## Listed entries
[Start of section]
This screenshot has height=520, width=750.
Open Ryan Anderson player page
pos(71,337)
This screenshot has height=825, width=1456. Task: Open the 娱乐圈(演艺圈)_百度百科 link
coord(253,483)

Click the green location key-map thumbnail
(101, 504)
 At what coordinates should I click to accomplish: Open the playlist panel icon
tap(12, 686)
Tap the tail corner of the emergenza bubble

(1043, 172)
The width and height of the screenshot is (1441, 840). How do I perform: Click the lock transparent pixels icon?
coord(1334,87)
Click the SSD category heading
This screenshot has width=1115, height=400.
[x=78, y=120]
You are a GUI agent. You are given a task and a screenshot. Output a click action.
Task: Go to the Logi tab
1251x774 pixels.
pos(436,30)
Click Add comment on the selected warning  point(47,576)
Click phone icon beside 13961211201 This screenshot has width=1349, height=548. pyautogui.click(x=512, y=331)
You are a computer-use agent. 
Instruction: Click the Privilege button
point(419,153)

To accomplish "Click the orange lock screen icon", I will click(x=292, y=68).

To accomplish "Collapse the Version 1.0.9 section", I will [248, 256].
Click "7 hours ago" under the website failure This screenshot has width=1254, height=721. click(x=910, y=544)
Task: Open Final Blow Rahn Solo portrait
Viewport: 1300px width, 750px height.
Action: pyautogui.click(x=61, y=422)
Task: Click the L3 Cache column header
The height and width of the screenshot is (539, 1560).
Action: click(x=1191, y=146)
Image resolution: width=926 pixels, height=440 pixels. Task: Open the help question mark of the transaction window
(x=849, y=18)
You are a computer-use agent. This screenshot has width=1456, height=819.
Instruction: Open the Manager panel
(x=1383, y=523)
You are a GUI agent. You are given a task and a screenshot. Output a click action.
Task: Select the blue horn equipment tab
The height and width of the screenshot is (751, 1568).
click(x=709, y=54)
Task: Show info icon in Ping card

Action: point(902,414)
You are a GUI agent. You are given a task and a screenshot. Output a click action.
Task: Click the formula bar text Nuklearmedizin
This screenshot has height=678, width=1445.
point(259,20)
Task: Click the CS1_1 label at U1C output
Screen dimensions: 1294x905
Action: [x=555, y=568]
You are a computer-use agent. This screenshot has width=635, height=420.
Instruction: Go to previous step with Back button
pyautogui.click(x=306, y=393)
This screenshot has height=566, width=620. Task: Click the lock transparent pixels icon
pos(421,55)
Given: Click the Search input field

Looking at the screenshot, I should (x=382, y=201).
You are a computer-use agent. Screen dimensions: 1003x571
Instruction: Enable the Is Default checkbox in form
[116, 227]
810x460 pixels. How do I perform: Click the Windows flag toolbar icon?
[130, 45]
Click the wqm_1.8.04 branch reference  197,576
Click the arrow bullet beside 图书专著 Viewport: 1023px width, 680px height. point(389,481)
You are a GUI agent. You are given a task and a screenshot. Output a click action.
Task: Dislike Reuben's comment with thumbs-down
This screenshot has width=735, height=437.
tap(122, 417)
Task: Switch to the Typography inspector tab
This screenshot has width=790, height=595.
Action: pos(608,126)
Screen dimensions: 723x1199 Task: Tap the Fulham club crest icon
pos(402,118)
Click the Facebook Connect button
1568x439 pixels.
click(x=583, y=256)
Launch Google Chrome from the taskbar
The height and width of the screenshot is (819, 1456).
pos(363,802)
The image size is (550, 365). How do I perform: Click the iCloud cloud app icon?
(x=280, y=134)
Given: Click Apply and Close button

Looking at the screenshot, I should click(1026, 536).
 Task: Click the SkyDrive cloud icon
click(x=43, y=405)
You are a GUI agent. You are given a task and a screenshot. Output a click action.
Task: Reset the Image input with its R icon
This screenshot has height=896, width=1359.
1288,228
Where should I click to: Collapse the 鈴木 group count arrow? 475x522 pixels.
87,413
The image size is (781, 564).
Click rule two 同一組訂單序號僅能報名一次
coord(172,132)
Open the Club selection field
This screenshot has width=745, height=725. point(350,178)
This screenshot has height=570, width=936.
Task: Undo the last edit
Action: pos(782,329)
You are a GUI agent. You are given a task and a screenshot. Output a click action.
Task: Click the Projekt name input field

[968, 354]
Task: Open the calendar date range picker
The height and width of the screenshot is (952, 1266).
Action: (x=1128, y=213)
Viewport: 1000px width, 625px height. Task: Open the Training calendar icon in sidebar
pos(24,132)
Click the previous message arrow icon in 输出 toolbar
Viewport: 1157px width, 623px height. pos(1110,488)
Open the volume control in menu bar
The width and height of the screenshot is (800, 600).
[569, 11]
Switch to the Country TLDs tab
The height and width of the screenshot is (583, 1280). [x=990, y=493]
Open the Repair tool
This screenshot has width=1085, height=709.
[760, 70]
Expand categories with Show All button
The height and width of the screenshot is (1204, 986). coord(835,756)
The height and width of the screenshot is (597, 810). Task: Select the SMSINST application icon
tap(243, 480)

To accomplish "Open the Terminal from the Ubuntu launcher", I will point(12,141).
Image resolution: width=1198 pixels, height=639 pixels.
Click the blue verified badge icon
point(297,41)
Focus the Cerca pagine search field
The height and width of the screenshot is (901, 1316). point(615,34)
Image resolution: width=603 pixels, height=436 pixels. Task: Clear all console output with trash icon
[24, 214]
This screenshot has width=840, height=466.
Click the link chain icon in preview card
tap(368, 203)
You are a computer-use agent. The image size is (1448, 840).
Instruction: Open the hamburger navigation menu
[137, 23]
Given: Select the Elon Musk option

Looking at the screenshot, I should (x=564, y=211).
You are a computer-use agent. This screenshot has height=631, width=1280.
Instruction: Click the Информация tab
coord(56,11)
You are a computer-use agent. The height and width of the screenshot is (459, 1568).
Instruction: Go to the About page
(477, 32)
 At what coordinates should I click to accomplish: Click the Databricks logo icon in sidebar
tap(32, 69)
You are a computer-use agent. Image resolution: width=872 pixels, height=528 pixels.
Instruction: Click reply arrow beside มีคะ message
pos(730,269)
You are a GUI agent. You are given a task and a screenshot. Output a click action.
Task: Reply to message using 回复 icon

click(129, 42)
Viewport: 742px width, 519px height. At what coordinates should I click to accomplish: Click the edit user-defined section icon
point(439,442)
[End of section]
The listing above needs to be retyped. Reproduce every line exactly.

## Response
This screenshot has height=520, width=750.
Open Ryan Anderson player page
pos(71,337)
This screenshot has height=825, width=1456. Task: Open the 娱乐圈(演艺圈)_百度百科 link
coord(253,483)

Click the green location key-map thumbnail
(101, 504)
 At what coordinates should I click to accomplish: Open the playlist panel icon
tap(12, 686)
Tap the tail corner of the emergenza bubble

(1043, 172)
The width and height of the screenshot is (1441, 840). How do I perform: Click the lock transparent pixels icon?
coord(1334,87)
Click the SSD category heading
This screenshot has width=1115, height=400.
[x=78, y=120]
You are a GUI agent. You are given a task and a screenshot. Output a click action.
Task: Go to the Logi tab
1251x774 pixels.
pos(436,30)
Click Add comment on the selected warning  point(47,576)
Click phone icon beside 13961211201 This screenshot has width=1349, height=548. pyautogui.click(x=512, y=331)
You are a computer-use agent. 
Instruction: Click the Privilege button
point(419,153)

To accomplish "Click the orange lock screen icon", I will click(x=292, y=68).

To accomplish "Collapse the Version 1.0.9 section", I will [248, 256].
Click "7 hours ago" under the website failure This screenshot has width=1254, height=721. click(x=910, y=544)
Task: Open Final Blow Rahn Solo portrait
Viewport: 1300px width, 750px height.
Action: pyautogui.click(x=61, y=422)
Task: Click the L3 Cache column header
The height and width of the screenshot is (539, 1560).
Action: click(x=1191, y=146)
Image resolution: width=926 pixels, height=440 pixels. Task: Open the help question mark of the transaction window
(x=849, y=18)
You are a computer-use agent. This screenshot has width=1456, height=819.
Instruction: Open the Manager panel
(x=1383, y=523)
You are a GUI agent. You are given a task and a screenshot. Output a click action.
Task: Select the blue horn equipment tab
The height and width of the screenshot is (751, 1568).
click(x=709, y=54)
Task: Show info icon in Ping card

Action: point(902,414)
You are a GUI agent. You are given a task and a screenshot. Output a click action.
Task: Click the formula bar text Nuklearmedizin
This screenshot has height=678, width=1445.
point(259,20)
Task: Click the CS1_1 label at U1C output
Screen dimensions: 1294x905
Action: [x=555, y=568]
You are a computer-use agent. This screenshot has width=635, height=420.
Instruction: Go to previous step with Back button
pyautogui.click(x=306, y=393)
This screenshot has height=566, width=620. Task: Click the lock transparent pixels icon
pos(421,55)
Given: Click the Search input field

Looking at the screenshot, I should (x=382, y=201).
You are a computer-use agent. Screen dimensions: 1003x571
Instruction: Enable the Is Default checkbox in form
[116, 227]
810x460 pixels. How do I perform: Click the Windows flag toolbar icon?
[130, 45]
Click the wqm_1.8.04 branch reference  197,576
Click the arrow bullet beside 图书专著 Viewport: 1023px width, 680px height. point(389,481)
You are a GUI agent. You are given a task and a screenshot. Output a click action.
Task: Dislike Reuben's comment with thumbs-down
This screenshot has width=735, height=437.
tap(122, 417)
Task: Switch to the Typography inspector tab
This screenshot has width=790, height=595.
Action: pos(608,126)
Screen dimensions: 723x1199 Task: Tap the Fulham club crest icon
pos(402,118)
Click the Facebook Connect button
1568x439 pixels.
click(x=583, y=256)
Launch Google Chrome from the taskbar
The height and width of the screenshot is (819, 1456).
pos(363,802)
The image size is (550, 365). How do I perform: Click the iCloud cloud app icon?
(x=280, y=134)
Given: Click Apply and Close button

Looking at the screenshot, I should click(1026, 536).
 Task: Click the SkyDrive cloud icon
click(x=43, y=405)
You are a GUI agent. You are given a task and a screenshot. Output a click action.
Task: Reset the Image input with its R icon
This screenshot has height=896, width=1359.
1288,228
Where should I click to: Collapse the 鈴木 group count arrow? 475x522 pixels.
87,413
The image size is (781, 564).
Click rule two 同一組訂單序號僅能報名一次
coord(172,132)
Open the Club selection field
This screenshot has width=745, height=725. point(350,178)
This screenshot has height=570, width=936.
Task: Undo the last edit
Action: pos(782,329)
You are a GUI agent. You are given a task and a screenshot. Output a click action.
Task: Click the Projekt name input field

[968, 354]
Task: Open the calendar date range picker
The height and width of the screenshot is (952, 1266).
Action: (x=1128, y=213)
Viewport: 1000px width, 625px height. Task: Open the Training calendar icon in sidebar
pos(24,132)
Click the previous message arrow icon in 输出 toolbar
Viewport: 1157px width, 623px height. pos(1110,488)
Open the volume control in menu bar
The width and height of the screenshot is (800, 600).
[569, 11]
Switch to the Country TLDs tab
The height and width of the screenshot is (583, 1280). [x=990, y=493]
Open the Repair tool
This screenshot has width=1085, height=709.
[760, 70]
Expand categories with Show All button
The height and width of the screenshot is (1204, 986). coord(835,756)
The height and width of the screenshot is (597, 810). Task: Select the SMSINST application icon
tap(243, 480)

To accomplish "Open the Terminal from the Ubuntu launcher", I will point(12,141).
Image resolution: width=1198 pixels, height=639 pixels.
Click the blue verified badge icon
point(297,41)
Focus the Cerca pagine search field
The height and width of the screenshot is (901, 1316). point(615,34)
Image resolution: width=603 pixels, height=436 pixels. Task: Clear all console output with trash icon
[24, 214]
This screenshot has width=840, height=466.
Click the link chain icon in preview card
tap(368, 203)
You are a computer-use agent. The image size is (1448, 840).
Instruction: Open the hamburger navigation menu
[137, 23]
Given: Select the Elon Musk option

Looking at the screenshot, I should (x=564, y=211).
You are a computer-use agent. This screenshot has height=631, width=1280.
Instruction: Click the Информация tab
coord(56,11)
You are a computer-use agent. The height and width of the screenshot is (459, 1568).
Instruction: Go to the About page
(477, 32)
 At what coordinates should I click to accomplish: Click the Databricks logo icon in sidebar
tap(32, 69)
You are a computer-use agent. Image resolution: width=872 pixels, height=528 pixels.
Instruction: Click reply arrow beside มีคะ message
pos(730,269)
You are a GUI agent. You are given a task and a screenshot. Output a click action.
Task: Reply to message using 回复 icon

click(129, 42)
Viewport: 742px width, 519px height. At what coordinates should I click to accomplish: Click the edit user-defined section icon
point(439,442)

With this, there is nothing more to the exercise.